A y bien réfléchir, le tableau de Loto, que j'adore et que j'utilisais jadis dans un cours sur les relations de clientèle, fait référence à un monde enchanté qui n'est plus celui de Louis XIV finissant. Cette toile ne pouvait donc être réalisée par Le Brun ou Rigaud (p. 3). D'autre part, Antonin est un des grands théologiens du Moyen Age, c'est un personnage qu'on ne manie pas facilement, et c'est toute la question de la sainteté qui est au coeur de la représentation de Loto. Rien en place, de ce point de vue, chez Desmarets ou Chamillart !! L'idéal d'une monarchie directe (« les audiances publiques de Louis XIV ») bloque en effet la représentation de l'intercession ministérielle. La théologie du XVIIe siècle s'intéresse plus au rapport que le chrétien noue personnellement avec Dieu qu'à la communion des saints. Et pourtant les pratiques politiques reposent bien sur un système généralisé d'intercession politique. Il vaut donc mieux laisser tomber L. Loto. La question de l'intercession doit être abordée par ta thèse, mais pas au début, j'y reviendrais, comme tu aimes trop à dire.

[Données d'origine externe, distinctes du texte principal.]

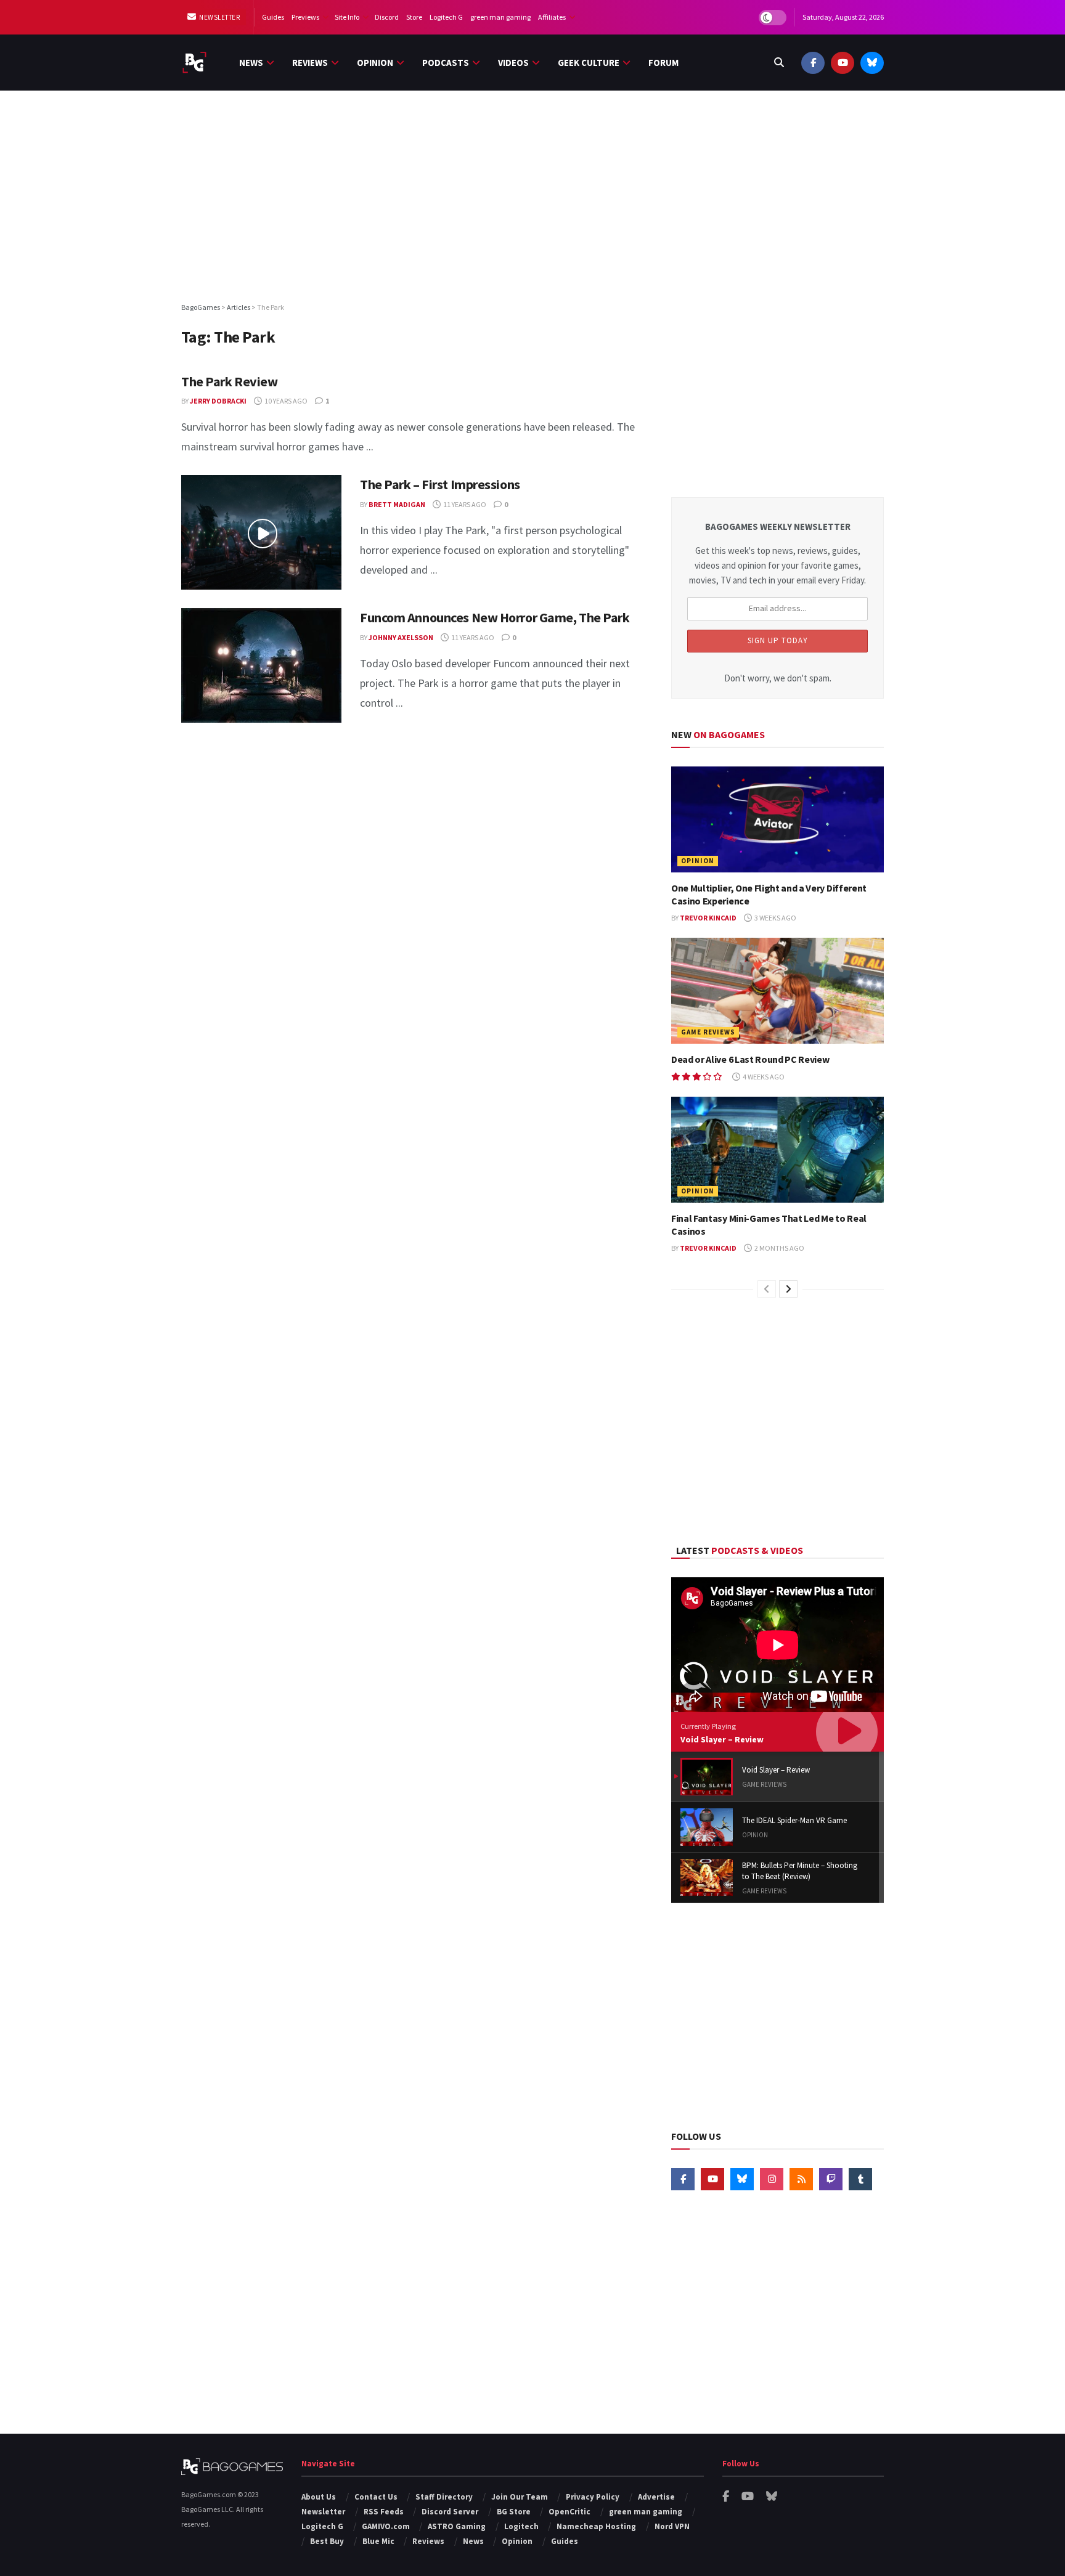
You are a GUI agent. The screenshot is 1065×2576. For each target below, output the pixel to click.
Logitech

Quant à la suite de la présente « introduction », elle contient deux objets de statut bien différents : la présentation du contrôle général est un des préalables de l'étude. Il doit donc venir tôt dans l'exposé. Mais est-il utile de reprendre un historique qui traîne partout et n'est pas pour autant convainquant. Ceux qui portèrent le titre de contrôleur général avant Colbert exerçaient des fonctions qui avaient à peu près rien à voir avec celles qu'il exerça. La réorganisation louis-quatorzienne est bien une rupture. Donner au principal ministre le titre d'une fonction jusqu'alors subordonnée, malgré son importance, est en soi une proclamation du gouvernement personnel. On retrouve la difficulté que j'énonçais il y a un instant : les représentations symboliques qu'entend imposer le discours royal ne coïncide pas ou pas complètement avec les pratiques gouvernementales. Le second objet, cette sorte de galerie de portraits assez superficiels, doit à mon avis être supprimé : il n'a de place dans une thèse que si tu le relies directement à la problématique que tu entends traiter. Peut-être en conclusion pourras-tu expliquer ce qui dans les résultats de ton travail permet de préciser ou de modifier les portraits historiographiques traditionnels des contrôleurs généraux. Tu es amené à présenter les différents contrôleurs généraux, soit en réfléchissant sur la constitution des sources, soit en présentant le système des sollicitations et son évolution en fonction des changements dans le personnel politique.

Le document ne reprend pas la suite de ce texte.